ParBLiSS / FastANI

Fast Whole-Genome Similarity (ANI) Estimation
Apache License 2.0
368 stars 66 forks source link

Multiple ANI per query/reference genome pairs #74

Open rebeccagarner opened 4 years ago

rebeccagarner commented 4 years ago

Hi there, I ran fastANI to calculate pairwise ANI between a few hundred MAGs by supplying the same genome list as queries and references.. The output file contains multiple rows with ANI stats for the same query-reference genome pair. Below is a subset of the output showing multiple (all 24) pairwise ANI results between the same query and reference genomes. Is this an expected output for fastANI, and if it is, then what is the significance of multiple ANI metrics for each pair of genomes? Many thanks!

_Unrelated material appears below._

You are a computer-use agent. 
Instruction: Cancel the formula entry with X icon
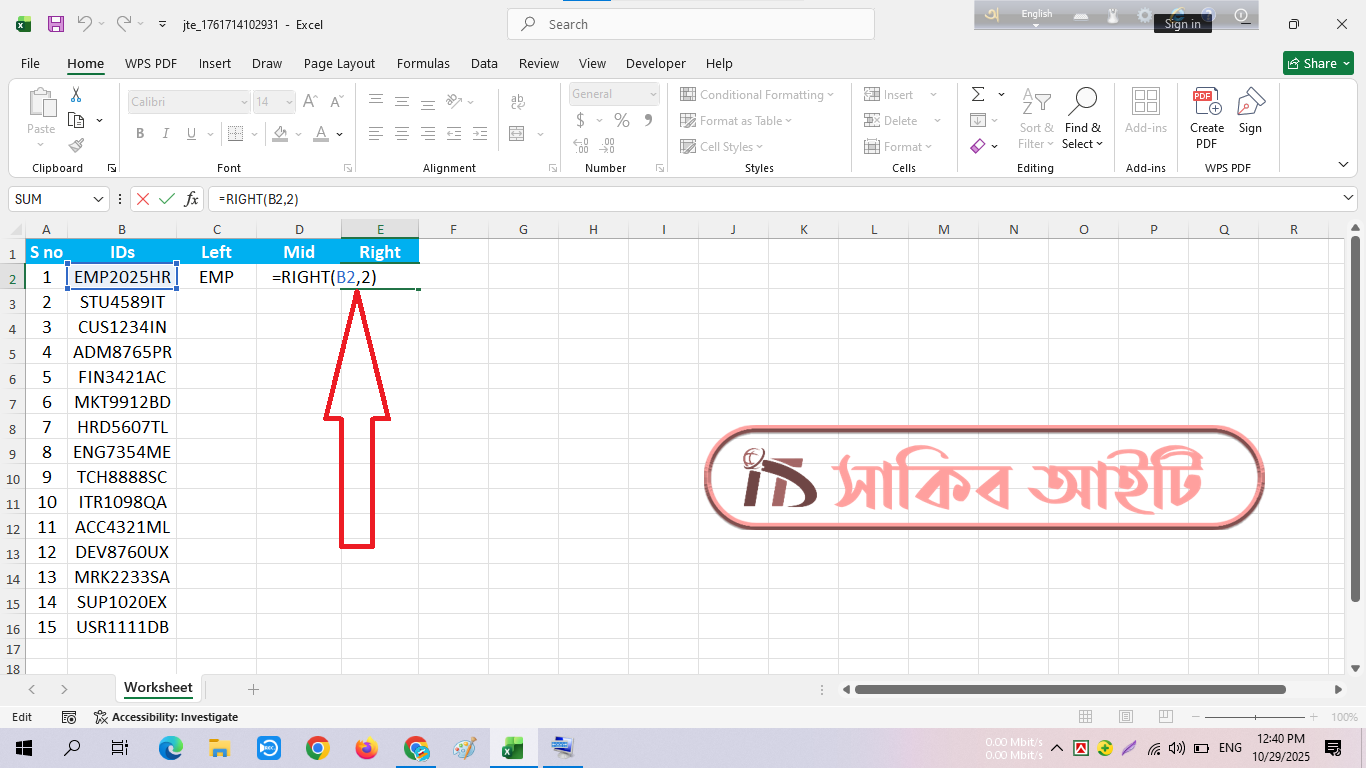(x=143, y=199)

mag001 mag004 75.5428 455 2348 mag001 mag004 75.1953 110 2348 mag001 mag004 75.1627 135 2348 mag001 mag004 75.1547 212 2348 mag001 mag004 75.1537 385 2348 mag001 mag004 75.1532 232 2348 mag001 mag004 75.1513 298 2348 mag001 mag004 75.1504 283 2348 mag001 mag004 75.148 112 2348 mag001 mag004 75.1459 237 2348 mag001 mag004 75.1445 142 2348 mag001 mag004 75.1435 154 2348 mag001 mag004 75.1404 258 2348 mag001 mag004 75.1399 252 2348 mag001 mag004 75.1388 255 2348 mag001 mag004 75.1376 54 2348 mag001 mag004 75.136 251 2348 mag001 mag004 75.134 365 2348 mag001 mag004 75.1323 209 2348 mag001 mag004 75.1303 88 2348 mag001 mag004 75.1302 206 2348 mag001 mag004 75.1301 143 2348 mag001 mag004 75.1219 493 2348 mag001 mag004 75.1171 203 2348

cjain7 commented 4 years ago

Assuming you supplied the set of query genomes using --ql and the set of target genomes as --rl, FastANI would compare all query genomes to all target genomes. For instance, if both files have 2 genomes each, it would do 4 comparisons (q1-r1, q1-r2, q2-r1,q2-r2). In cases when both query and target genome sets are the same, then you should expect to see each pair being reported twice (q1-q1, q1-q2, q2-q1,q2-q2).

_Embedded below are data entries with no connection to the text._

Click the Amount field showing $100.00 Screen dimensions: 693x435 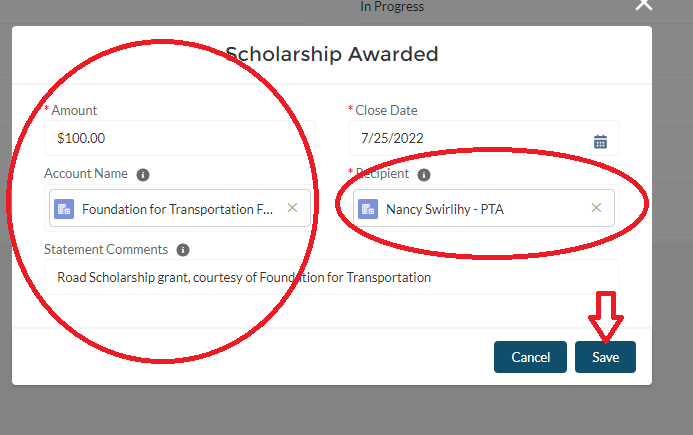click(x=180, y=138)
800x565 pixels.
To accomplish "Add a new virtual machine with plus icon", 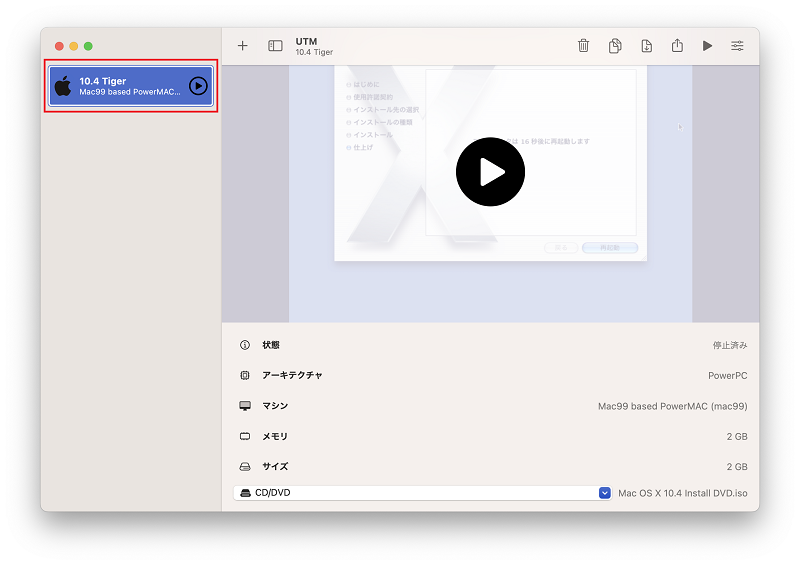I will click(242, 46).
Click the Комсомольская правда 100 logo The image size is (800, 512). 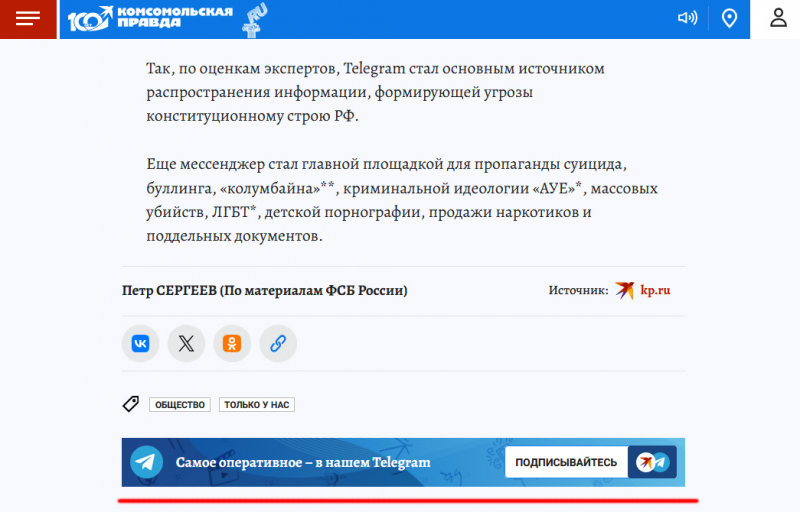150,19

If you are seeing 24 comparisons between a pair, then I'd think there may be some duplicates in your input set. You may want to check your input set and list each genome only once.

Also see #36

rebeccagarner commented 4 years ago

Thank you kindly for clarifying the expected output: the pairwise comparisons you describe make a lot more sense than the output I obtained. I double-checked the genome list that I supplied as both the --ql and --rl argument, but each row has the file path and name of a unique MAG (there are no duplicate/repeated genomes). The genome list is formatted so that each row holds the file path and name of a genome .fa file, as is specified in fastANI's documentation. I'll try to rerun the program using a small subset of the MAGs and let you know if the issue repeats itself. Thanks again for your quick response!

cjain7 commented 4 years ago

You're welcome. Also, please make sure you are using the latest version.